━━━━━ Entries supplied ━━━━━

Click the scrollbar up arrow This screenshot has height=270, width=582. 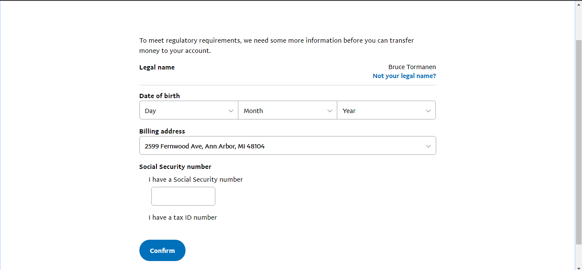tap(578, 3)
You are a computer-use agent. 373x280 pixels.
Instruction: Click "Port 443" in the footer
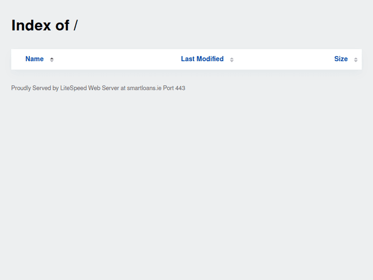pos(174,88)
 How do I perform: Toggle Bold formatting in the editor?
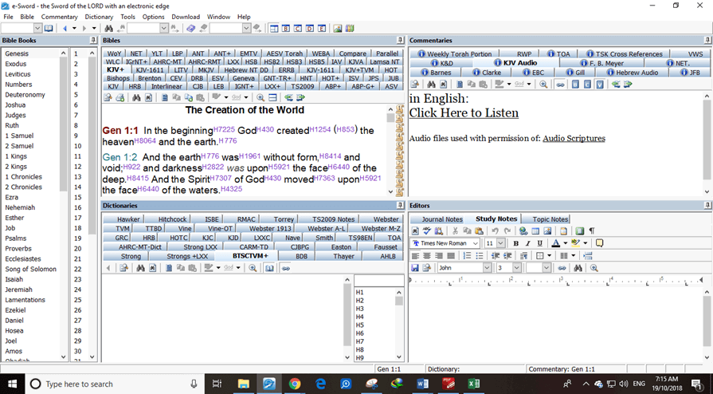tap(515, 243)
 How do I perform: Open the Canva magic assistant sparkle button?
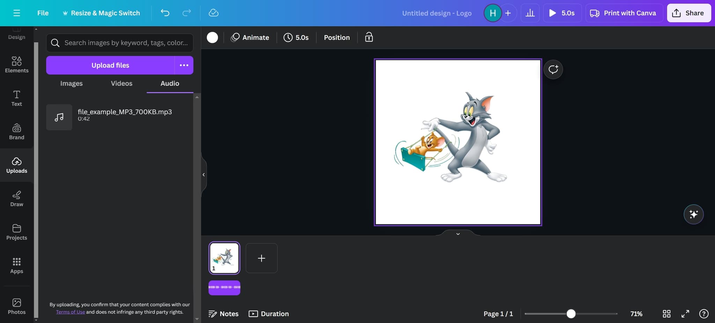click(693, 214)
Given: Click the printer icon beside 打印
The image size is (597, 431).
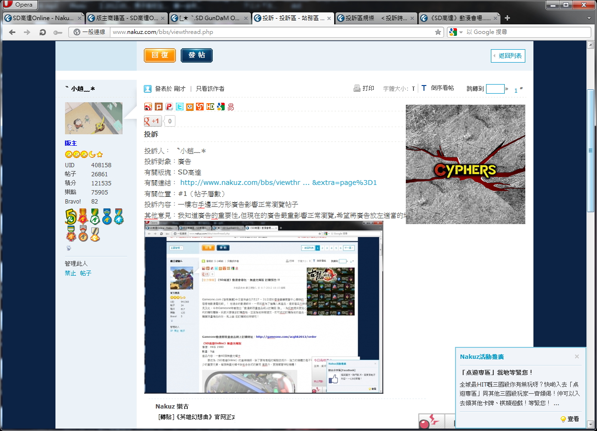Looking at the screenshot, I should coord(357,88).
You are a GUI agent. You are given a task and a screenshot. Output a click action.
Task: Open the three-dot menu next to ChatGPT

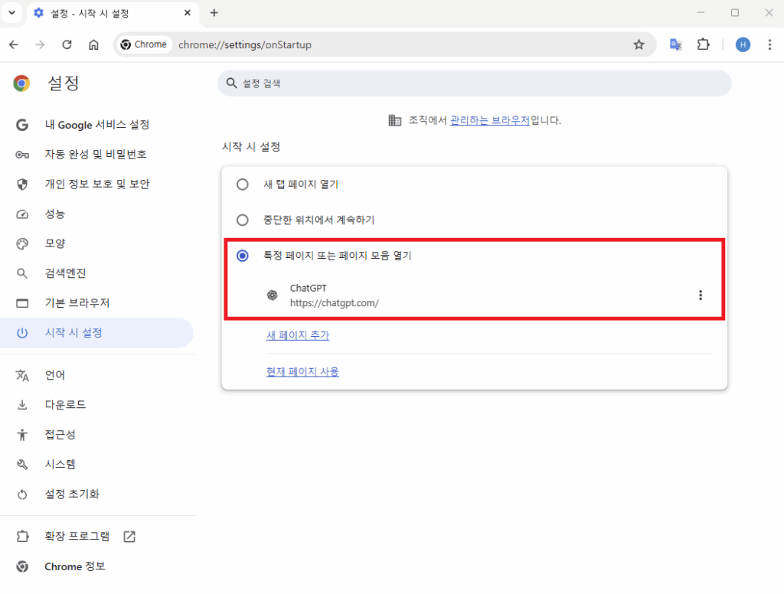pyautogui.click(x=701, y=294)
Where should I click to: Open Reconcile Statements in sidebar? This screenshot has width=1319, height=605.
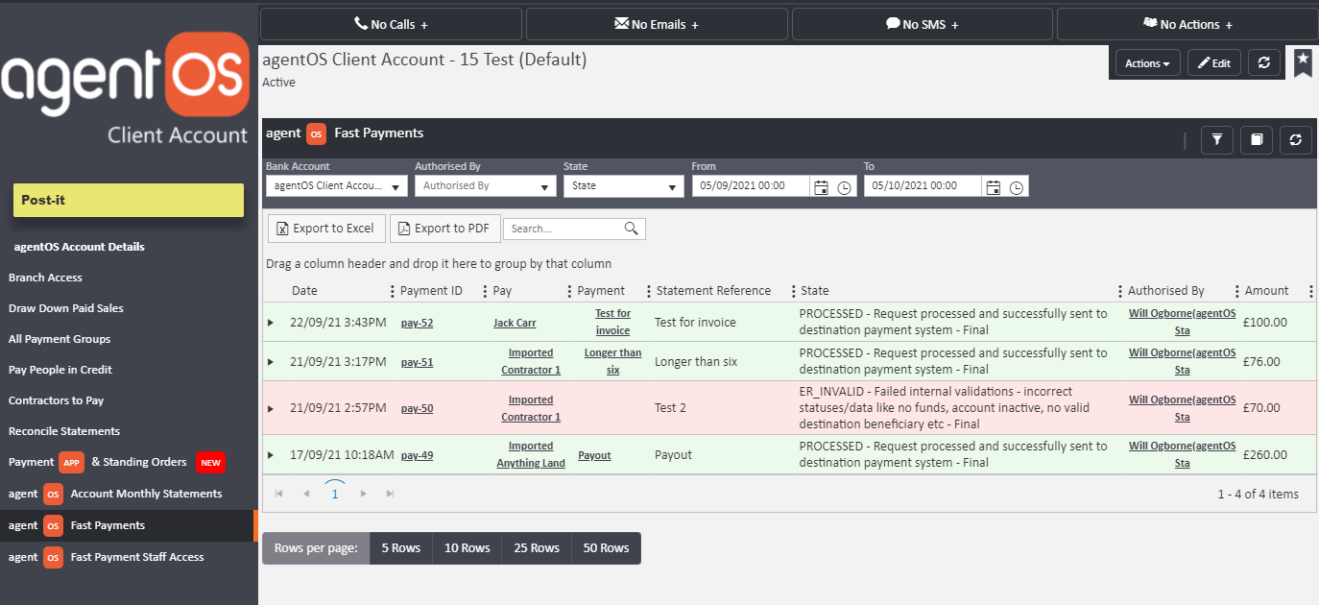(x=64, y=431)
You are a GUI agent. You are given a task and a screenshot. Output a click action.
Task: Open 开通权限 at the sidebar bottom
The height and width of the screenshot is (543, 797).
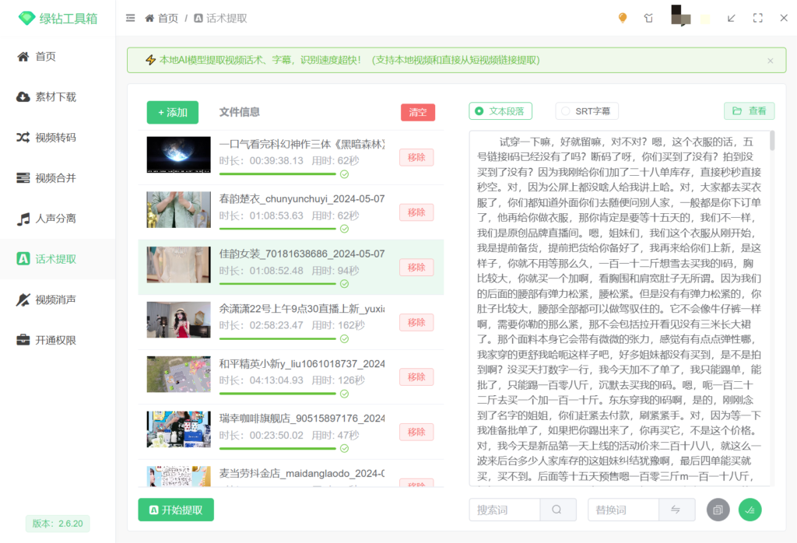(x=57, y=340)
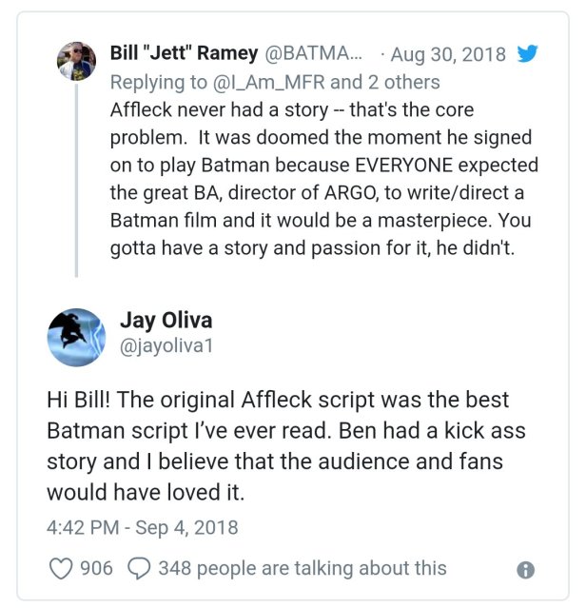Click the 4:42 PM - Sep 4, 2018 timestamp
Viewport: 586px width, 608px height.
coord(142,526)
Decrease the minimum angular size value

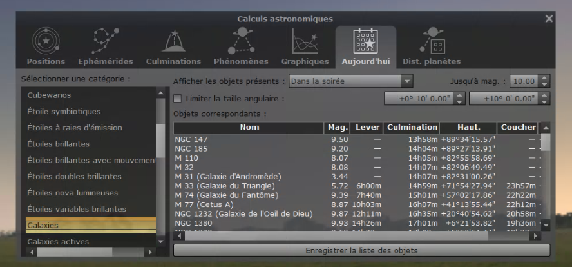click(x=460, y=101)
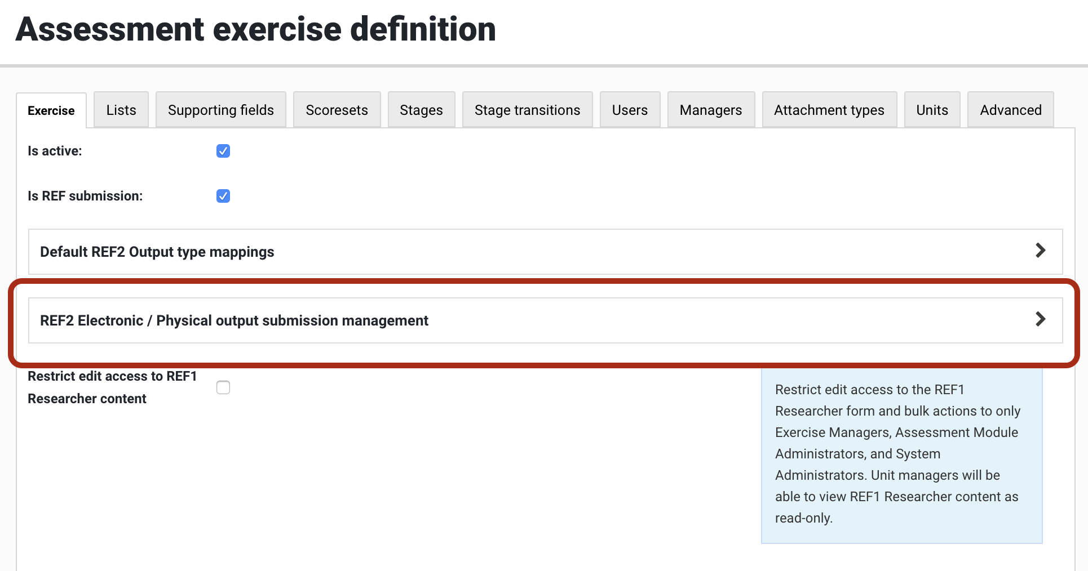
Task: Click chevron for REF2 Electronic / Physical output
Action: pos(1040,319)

━━━━━

◆ **Problem description**
Keep pictures out and return the lines from the one containing "You are a computer-use agent. 373x280 pixels." through the end of the listing, both included, character for character.

◆ **Expected output**
You are a computer-use agent. 373x280 pixels.
Instruction: Click "Port 443" in the footer
pos(174,88)
 How do I perform: Toggle Bold formatting in the editor?
tap(515, 243)
 How do I perform: Open the Canva magic assistant sparkle button?
click(693, 214)
Given: Click the printer icon beside 打印
The image size is (597, 431).
Looking at the screenshot, I should coord(357,88).
You are a GUI agent. You are given a task and a screenshot. Output a click action.
Task: Open the three-dot menu next to ChatGPT

pyautogui.click(x=701, y=294)
Where should I click to: Open Reconcile Statements in sidebar? This screenshot has width=1319, height=605.
(x=64, y=431)
You are a GUI agent. You are given a task and a screenshot. Output a click action.
Task: Open 开通权限 at the sidebar bottom
The height and width of the screenshot is (543, 797).
(x=57, y=340)
Click the 4:42 PM - Sep 4, 2018 timestamp
Viewport: 586px width, 608px height.
coord(142,526)
Decrease the minimum angular size value

click(x=460, y=101)
Task: Click chevron for REF2 Electronic / Physical output
Action: pos(1040,319)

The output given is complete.